«Preghiera censurata, non ha deciso Pizziol»

«Non c’è alcuna volontà, tanto meno da parte della diocesi di Vicenza, di penalizzare o limitare le associazioni, e tra queste quella nazionale degli alpini». Così sul Corriere del Veneto a pagina 13 dell’edizione di Vicenza, Lauro Paoletto, direttore della Voce dei Berici, organo ufficiale della Chiesa di Vicenza, replica alle polemiche sulla censura della “Preghiera dell’Alpino” ai funerali. «Si tratta semplicemente di armonizzare le esigenze delle singole associazioni, in relazione ai riti funebri di propri componenti, con la liturgia e le regole della Chiesa cattolica, adottando un linguaggio comune che certo c’è – precisa -. Il funerale è un atto di fede della Chiesa e rivolto al futuro.

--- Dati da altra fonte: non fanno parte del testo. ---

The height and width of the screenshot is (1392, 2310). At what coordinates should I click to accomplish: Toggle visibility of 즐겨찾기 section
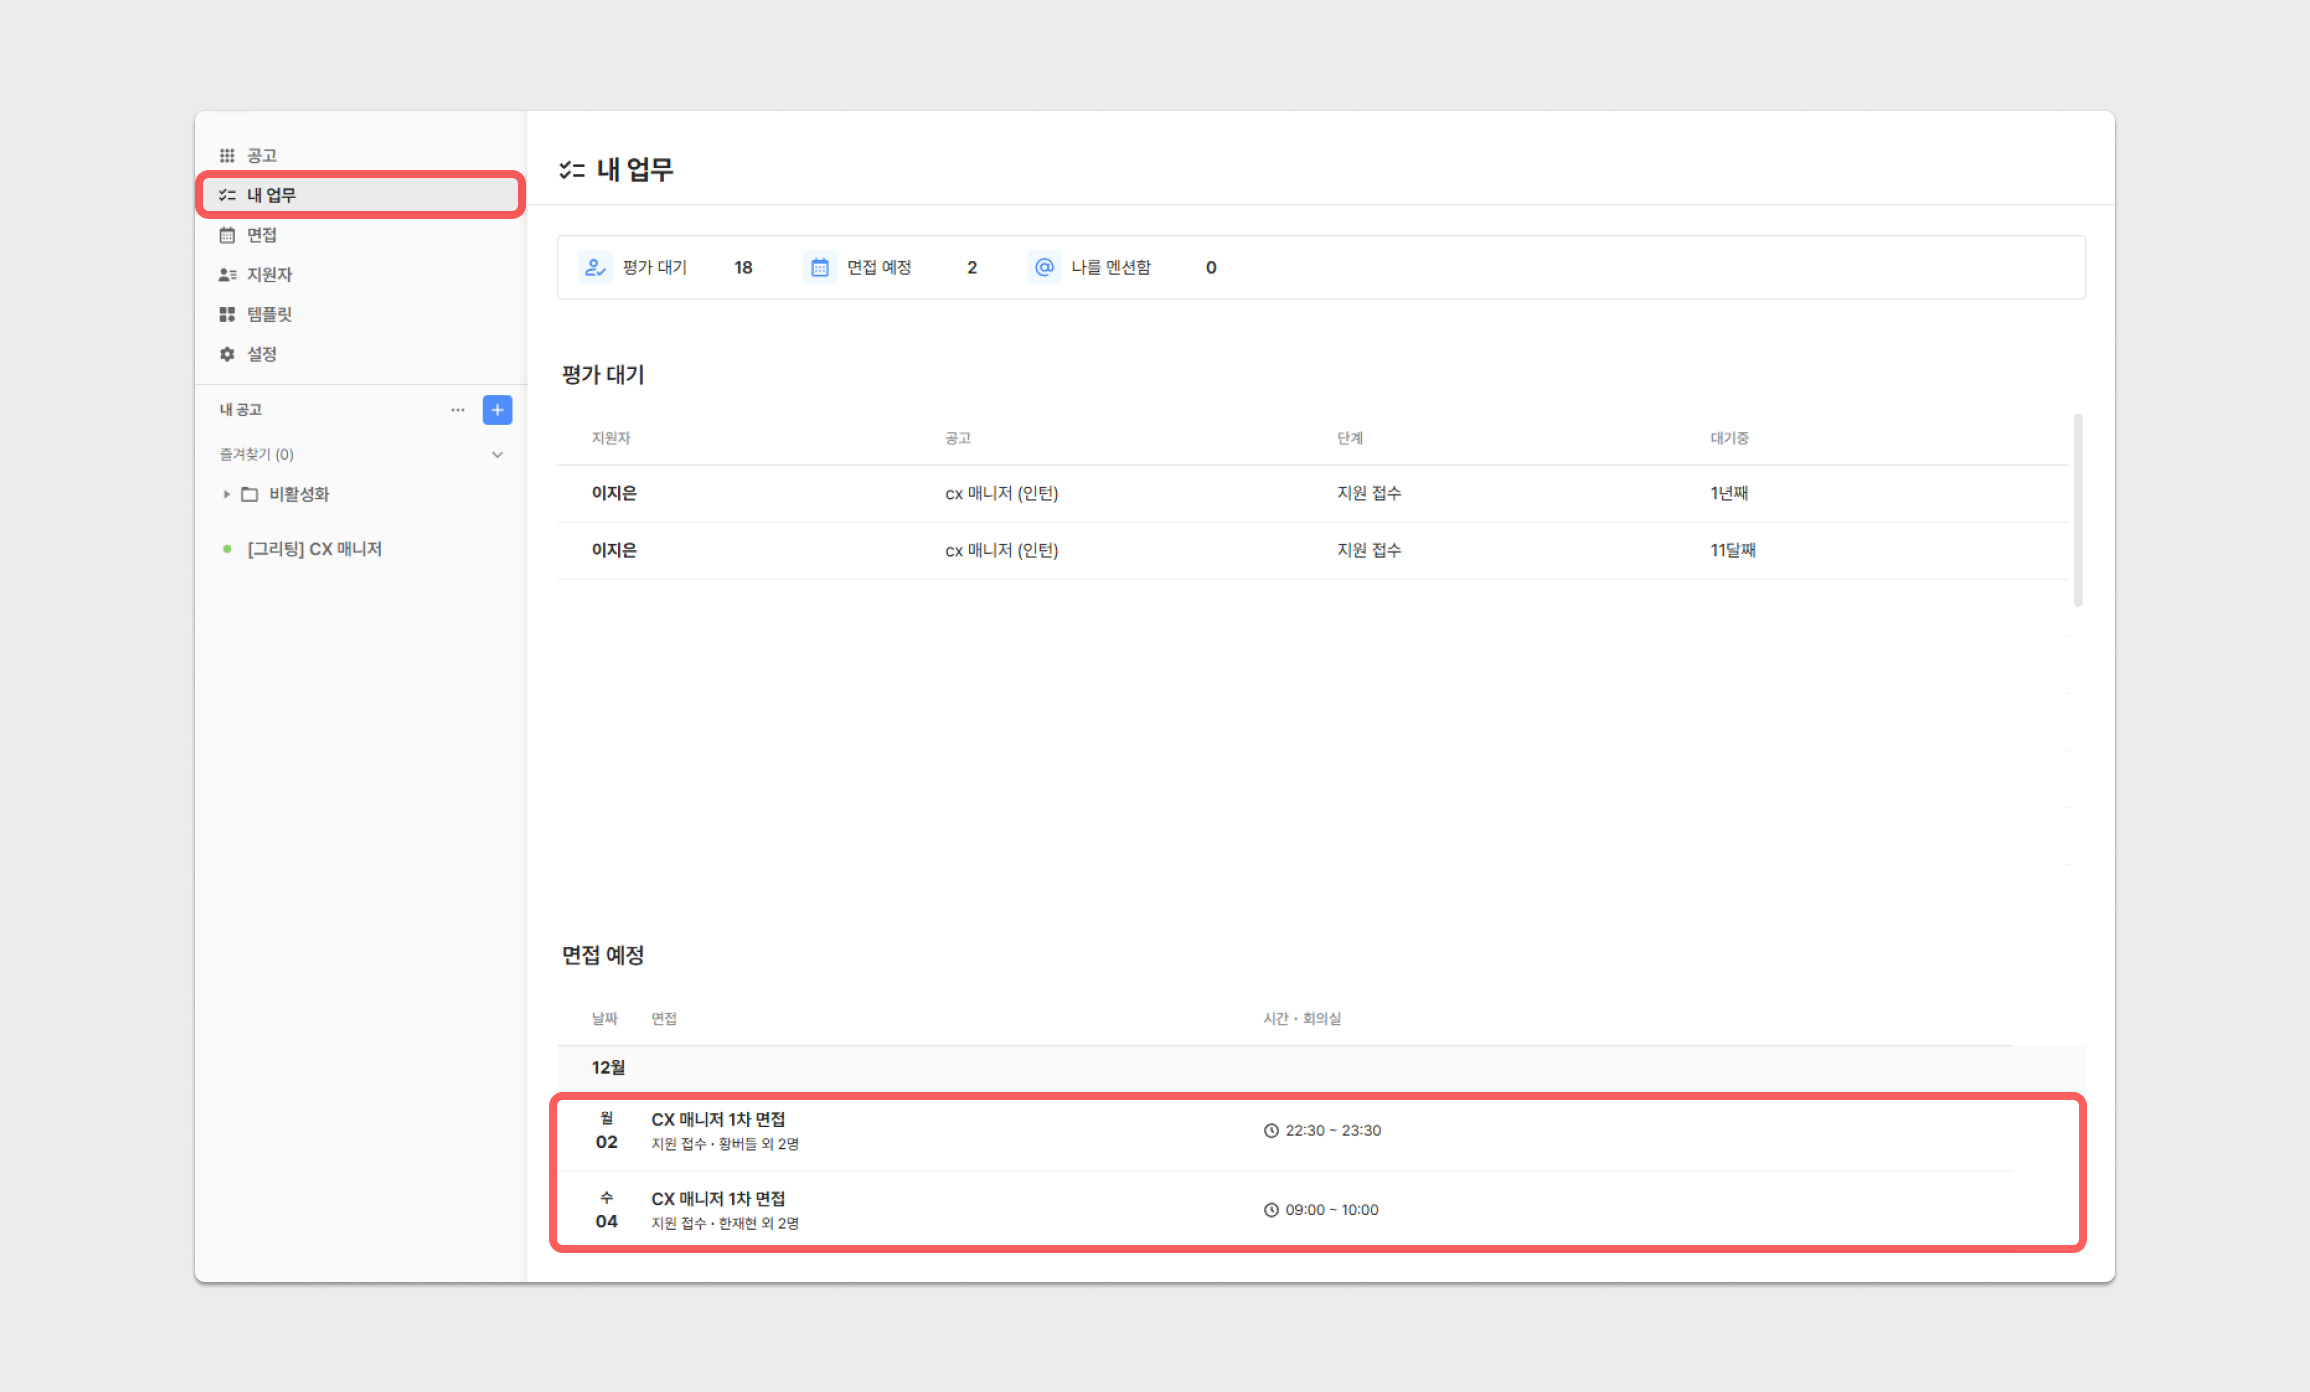tap(500, 454)
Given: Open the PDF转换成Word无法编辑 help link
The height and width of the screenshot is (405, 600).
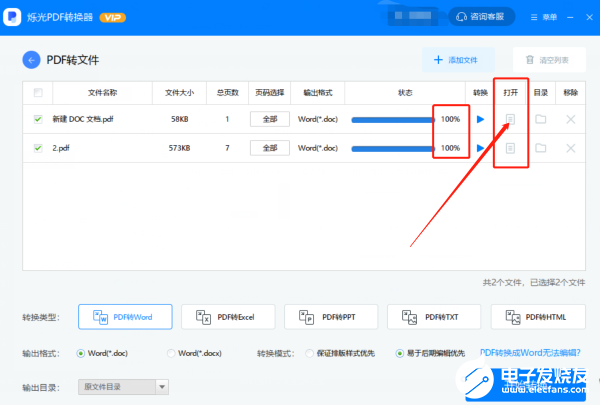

Celebra la fede nella vita eterna, per cui il ricordo del defunto deve trovare la giusta collocazione nel rito, senza diventare prevalente».

«Preciso che la diocesi ha recepito le diposizioni dell’Ordinariato militare, organo ecclesiale cui fanno riferimento i corpi militari e che, per analogia, riteniamo possa regolare anche il rapporto con le associazioni di ex combattenti. La cancellazione del riferimento alle armi ha quindi come contesto la riflessione della Chiesa sulle proprie regole e non una decisione del vescovo, Beniamino Pizziol», conclude Paoletto.